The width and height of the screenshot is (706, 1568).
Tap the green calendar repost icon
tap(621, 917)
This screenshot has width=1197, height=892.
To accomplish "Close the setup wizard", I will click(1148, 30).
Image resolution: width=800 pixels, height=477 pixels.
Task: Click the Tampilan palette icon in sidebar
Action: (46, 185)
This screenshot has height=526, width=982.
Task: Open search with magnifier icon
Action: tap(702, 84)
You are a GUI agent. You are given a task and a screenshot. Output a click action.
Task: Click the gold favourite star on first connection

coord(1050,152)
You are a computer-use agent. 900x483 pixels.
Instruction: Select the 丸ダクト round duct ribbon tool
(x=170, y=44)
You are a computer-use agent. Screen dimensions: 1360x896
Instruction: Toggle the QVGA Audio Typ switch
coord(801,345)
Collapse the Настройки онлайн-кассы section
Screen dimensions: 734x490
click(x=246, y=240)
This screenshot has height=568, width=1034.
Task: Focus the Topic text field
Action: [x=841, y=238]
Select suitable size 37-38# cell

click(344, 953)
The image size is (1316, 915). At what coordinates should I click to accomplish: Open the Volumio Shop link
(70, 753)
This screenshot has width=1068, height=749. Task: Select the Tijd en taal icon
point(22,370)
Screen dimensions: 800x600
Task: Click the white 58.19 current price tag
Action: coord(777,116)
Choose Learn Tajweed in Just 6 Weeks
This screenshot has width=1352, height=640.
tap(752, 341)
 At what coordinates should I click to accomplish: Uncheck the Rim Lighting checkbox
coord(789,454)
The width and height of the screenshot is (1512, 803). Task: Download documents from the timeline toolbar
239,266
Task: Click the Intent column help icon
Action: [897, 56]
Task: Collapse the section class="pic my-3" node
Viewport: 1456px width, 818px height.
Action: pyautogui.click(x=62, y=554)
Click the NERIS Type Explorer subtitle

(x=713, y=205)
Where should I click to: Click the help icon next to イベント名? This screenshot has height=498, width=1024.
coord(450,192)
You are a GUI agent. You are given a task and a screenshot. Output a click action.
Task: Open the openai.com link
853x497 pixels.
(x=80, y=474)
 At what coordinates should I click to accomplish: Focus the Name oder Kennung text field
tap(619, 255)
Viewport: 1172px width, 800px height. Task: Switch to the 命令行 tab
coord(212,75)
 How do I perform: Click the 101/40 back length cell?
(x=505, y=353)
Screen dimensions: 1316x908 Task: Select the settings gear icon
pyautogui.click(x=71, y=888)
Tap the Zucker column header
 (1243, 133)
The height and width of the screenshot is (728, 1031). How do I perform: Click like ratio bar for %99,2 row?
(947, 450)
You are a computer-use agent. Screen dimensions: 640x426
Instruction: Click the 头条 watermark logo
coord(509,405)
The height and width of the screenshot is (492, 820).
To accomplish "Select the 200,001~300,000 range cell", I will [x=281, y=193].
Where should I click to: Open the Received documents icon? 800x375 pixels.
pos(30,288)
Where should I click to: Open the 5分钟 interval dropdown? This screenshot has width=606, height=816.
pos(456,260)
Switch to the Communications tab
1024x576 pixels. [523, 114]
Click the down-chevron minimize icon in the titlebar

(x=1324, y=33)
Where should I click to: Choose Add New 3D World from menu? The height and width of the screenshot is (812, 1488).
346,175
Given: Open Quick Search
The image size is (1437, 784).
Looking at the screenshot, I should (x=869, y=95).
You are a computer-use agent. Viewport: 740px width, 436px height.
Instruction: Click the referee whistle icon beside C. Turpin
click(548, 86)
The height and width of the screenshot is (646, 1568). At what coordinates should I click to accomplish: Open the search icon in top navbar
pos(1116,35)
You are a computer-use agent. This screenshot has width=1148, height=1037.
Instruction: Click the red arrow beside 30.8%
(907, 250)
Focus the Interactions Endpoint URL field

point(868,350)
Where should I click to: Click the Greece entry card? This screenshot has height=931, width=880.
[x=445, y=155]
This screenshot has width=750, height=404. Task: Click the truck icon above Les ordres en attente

= ACTION ITEM =
Among the entries above, the line containing "Screen dimensions: 1316x908", the line containing "The height and width of the screenshot is (492, 820).", and all lines between them are to be restated word for word; nothing else belongs in the reply.

= SOLUTION BELOW =
Screen dimensions: 1316x908 Task: Select the settings gear icon
pyautogui.click(x=71, y=888)
Tap the Zucker column header
 (1243, 133)
The height and width of the screenshot is (728, 1031). How do I perform: Click like ratio bar for %99,2 row?
(947, 450)
You are a computer-use agent. Screen dimensions: 640x426
Instruction: Click the 头条 watermark logo
coord(509,405)
The height and width of the screenshot is (492, 820).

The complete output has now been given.